What Is The Best Way To Write A Product Description That Sells?
A product description is prose that informs clients about an offering’s features. Its goal is to assist buyers in comprehending why they should acquire the product. Effective descriptions increase sales by describing the product’s unique value proposition and how it addresses a problem.
What is the significance of product descriptions?
The decision-making process for a buyer begins long before he or she visits your product pages. Your target customer, whether you’re providing consumer goods or corporate services, has most certainly experienced a problem and is looking for a solution.
A marketing campaign’s Achilles heel can be a poor product description.
Traditional commercials, social media campaigns, blogs, and videos all help to raise brand awareness and increase traffic to your ecommerce website or store. Your product descriptions will then take over and do the heavy work. It is the role of the product description to get the buyer through the final hurdle.

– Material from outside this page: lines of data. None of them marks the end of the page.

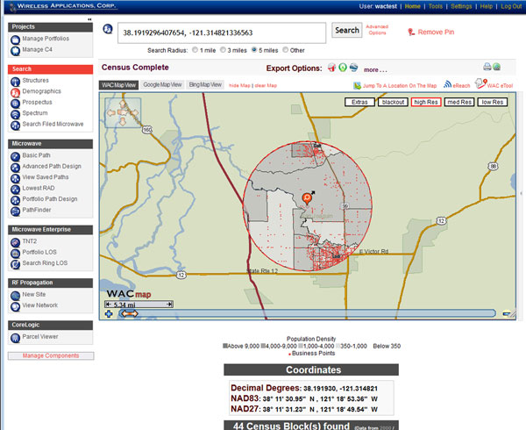The height and width of the screenshot is (430, 526).
Task: Click the eReach icon
Action: 447,85
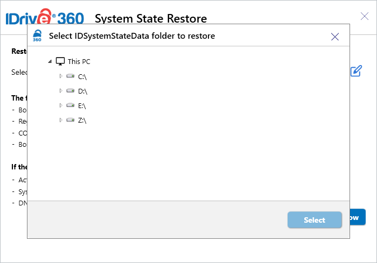Click the E:\ drive icon
Viewport: 377px width, 263px height.
(70, 105)
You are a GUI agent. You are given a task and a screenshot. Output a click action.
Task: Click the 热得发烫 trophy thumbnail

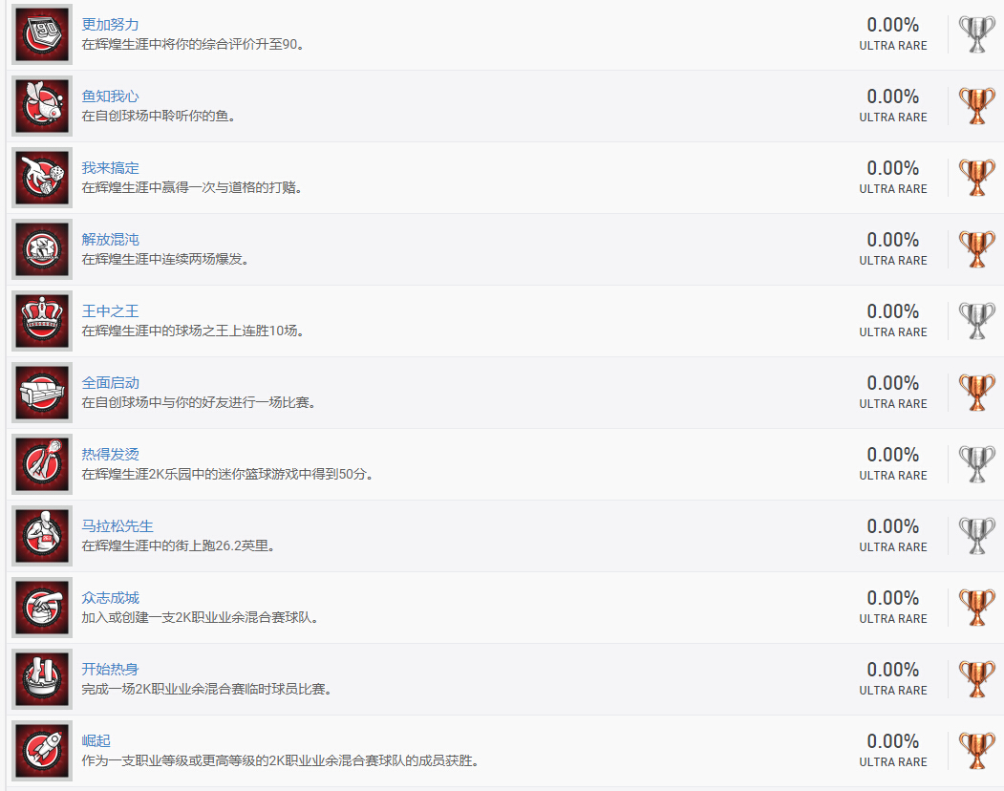[x=42, y=464]
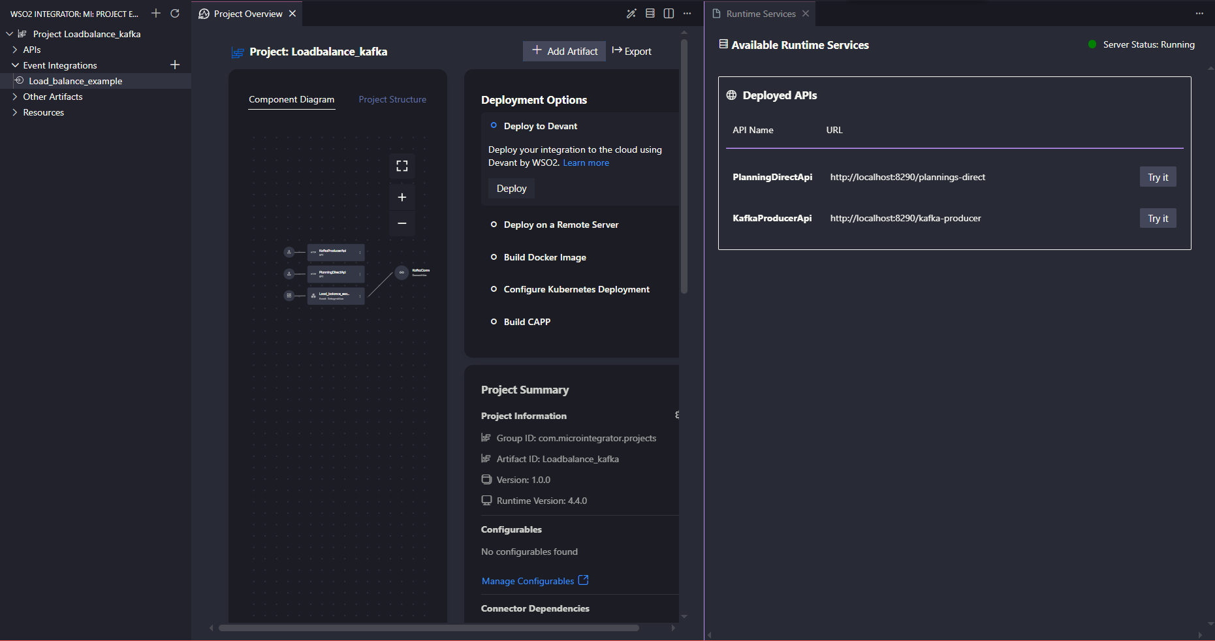1215x641 pixels.
Task: Zoom out of the component diagram
Action: (402, 223)
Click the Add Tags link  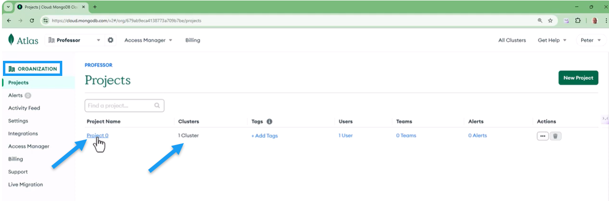[265, 136]
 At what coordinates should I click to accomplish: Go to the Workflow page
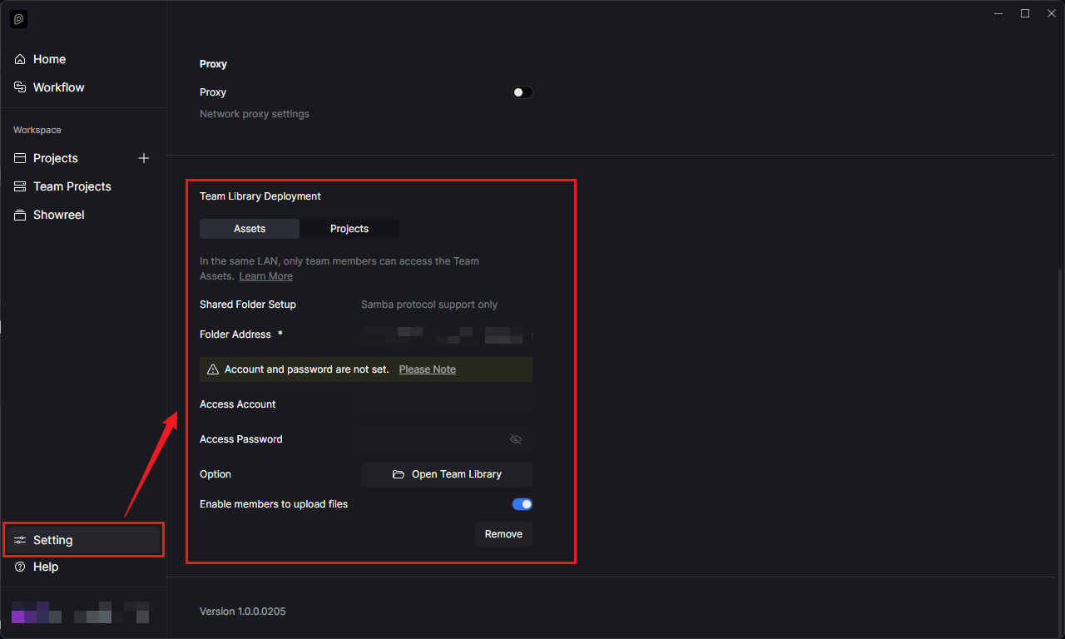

A marketing campaign’s Achilles heel can be a poor product description. Even if all of the other materials are excellent, a poorly written product description might throw everything off at the last minute. In fact, 98 percent of buyers have abandoned a transaction midway through because the page’s content was insufficient or misleading.
Your marketing campaigns should pique people’s interest in your products, while your product descriptions should enhance your brand’s credibility. Missing information, misspelled words, poor product photography, and other mishaps can swiftly destroy customer faith in your company. Polished product descriptions, on the other hand, give your company a credible and professional appearance. To make sales, you’ll need that trust.
What role do service descriptions play in B2B marketing?
Marketers who market intangible services face a unique set of challenges. What do you call something that doesn’t have a physical form? What kind of graphics do you use to promote a service that has few or no visible features?
Service descriptions are more difficult to create, although they follow a similar structure to product descriptions. Their goal is to assist buyers in making a final decision.
If your company has a sales force, you probably already have everything you need to write excellent service descriptions. It’s preferable if your descriptions and sales pitch are in sync. This guarantees that your buyers have a consistent experience and that your sales staff isn’t caught off guard by a new claim.
Customers are more likely to convert when service descriptions explain them how to solve a problem. When shopping for accounting services, for example, purchasers may want to know what types of reports the firm can provide, how frequently they will be available for consulting, and so on.
Many of the excellent practices listed below apply to service descriptions as well. When describing the items or services you offer, keep the customer’s goals in mind.
There are effective practices for product descriptions that will enhance sales engagement.
Effective product descriptions not only inform clients about the offering, but also appeal to their emotions. According to Gerald Zaltsman, a Harvard Business School professor, 95 percent of purchase decisions are made subconsciously.
Pay special attention to the words and phrases you use while writing product descriptions. Buyer behavior is influenced by action verbs and dynamic phrases. In addition, to prevent being punished for duplicating content on your site, you should produce unique descriptions for each of your products.
The subconscious mind is responsible for 95% of all buying decisions.
To make sure your descriptions get you the outcomes you want, compare them to these 11 recommended practices:
1. Create your content with your target buyer in mind.
You must know your target audience in order to develop an effective product description. As you write the marketing content for your product and service pages, keep your buyer personas in mind. This will assist you in determining which features and perks appeal to those most inclined to purchase from you.
As you write your descriptions, ask yourself the following questions about your customers:
- What is the best way for our customers to find this product page?
- What issue are they attempting to resolve?
- What do they know about our product already?
- What features and benefits will they be most interested in?
One of the key aims of your marketing efforts, according to Seth Godin, is to teach your devoted consumers how to talk about your products with their friends and acquaintances. How might your product descriptions assist them in spreading the word about what you have to offer?
2. Avoid making assertions that are obvious.
A good product description should, of course, include a description of the product – but avoid the obvious. For example, if you sell shoes, you generally don’t need to explain that your items are clothing that protect the customer’s feet from the earth.
These comments are referred to as “water is wet” statements. They are self-evident facts that the reader should be able to grasp intuitively. If someone reading your product descriptions doesn’t grasp these fundamentals, they’re probably not ready to purchase. Before customers return to your product sites, you may utilize other sorts of marketing content, like as blogs and infographics, to get them up to speed.